The other day Brad accidentally took both sets of keys to work with him which wasn't even his fault, so (after losing it for a few minutes) I pulled myself together, realised how silly I was being and walked down to the supermarket to get a few things. I'd never walked down before and I deliberately didn't take my phone (which was a big step in itself), so I could force myself to be truly appreciative of what was going on and how beautiful the day was. I started the walk frustrated, but walking back I made myself think of every single thing I was thankful for, big and small. It literally changed everything. All those silly lies I was believing that 'life sucked' faded in comparison to the joy I experienced. Sometimes you just have to force yourself. Start off small, if you can't think of anything, start off with "I'm thankful that I'm breathing" or "I'm thankful that I woke up today" and the rest will follow. It lifts your whole mood and shifts your mindset to one of gratitude. I know it sounds like the cheesiest message ever, but it's way more powerful thank you think. It can lead to a whole new perspective. It has been in these times of 'forced' thankfulness that I have actually ended up becoming truly thankful and saw new things and gained new revelations of God that couldn't have happened if I wasn't thankful.

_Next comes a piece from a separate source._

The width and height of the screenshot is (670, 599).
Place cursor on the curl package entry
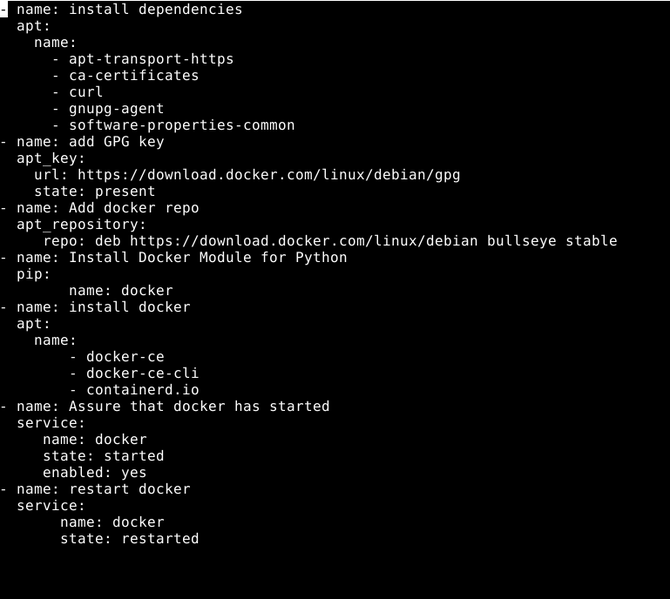tap(86, 92)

Back in late 2012 I had decided to start a jar of 'little things' for 2013. I thought I'd start on Jan 1st and read them all on Dec 31st. God knew I needed it because 2013 became what I called the "year of everything" in short, the year of the most intense good times, but the most tragic times I have ever known. I wrote down just one little thing that was good everyday and put it in the jar. This was in the midst of my darkest days of depression where I saw everything through this ominous grey fog. Some days all I wrote was "I got through today" or "I saw a flower" or "someone opened the door for me." It was all I thought I had to be thankful for. Although small, these tiny moments of being thankful changed that year. It was one of the things that got me through when some days all I could think of was ending it all. That is something I am so thankful for. It slowly but surely started killing comparison because I wasn't thinking about what others had compared to me, and it started ruining the devils schemes.

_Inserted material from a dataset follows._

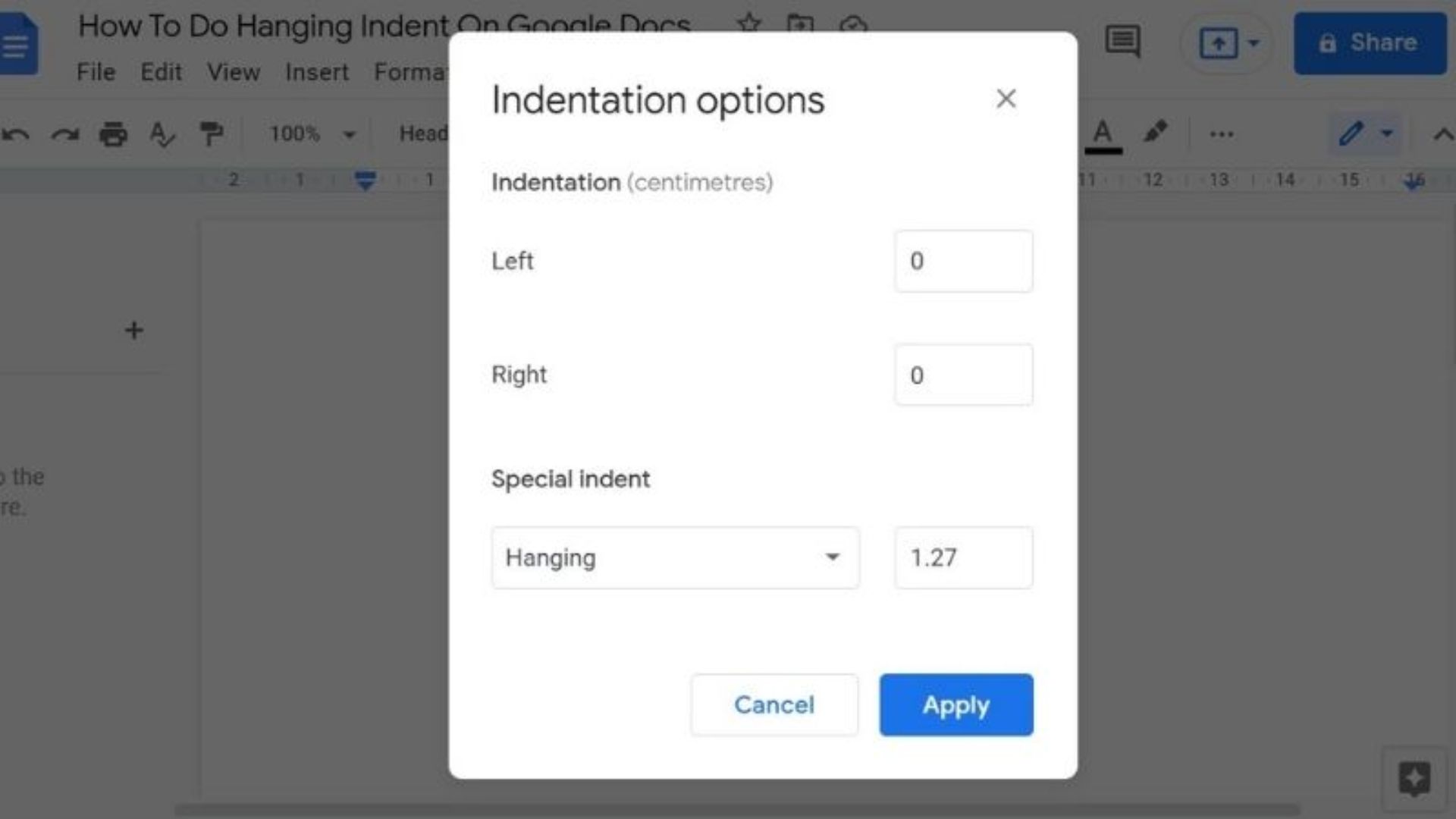Open the 100% zoom dropdown
The height and width of the screenshot is (819, 1456).
[x=312, y=134]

Next time you see something that makes your heart flicker to jealously, discontentment or unhappiness, take control of the situation, don't let the devil have the victory. You don't have to be sad, you can celebrate with the person, celebrate their victory, what they have worked hard for. You don't know what they may have been through physically or mentally to get there themselves. It doesn't have to take away from your own happiness. But if comparison starts to creep in, think back to this time last year, or 5 years ago, or 10 years ago. Remember the times you prayed for the things you now have. Remember them, even if you have to say the same tiny little thing over and over; it's still a reason to be thankful.
You go where you look
A few years I was playing chess and I thought I was doing really well, I was 99% sure I was going to win, I had captured so many of his pieces and I had a plan to get the king. I was just waiting for the right moment to get it. As I was about to capture his bishop he swooped in out of nowhere and captured my king and won the game. It didn't matter how many pieces of his I'd captured, or what my plans to get his king were, I had lost focus and therefore I lost the game. I'm super competitive so I wasn't happy.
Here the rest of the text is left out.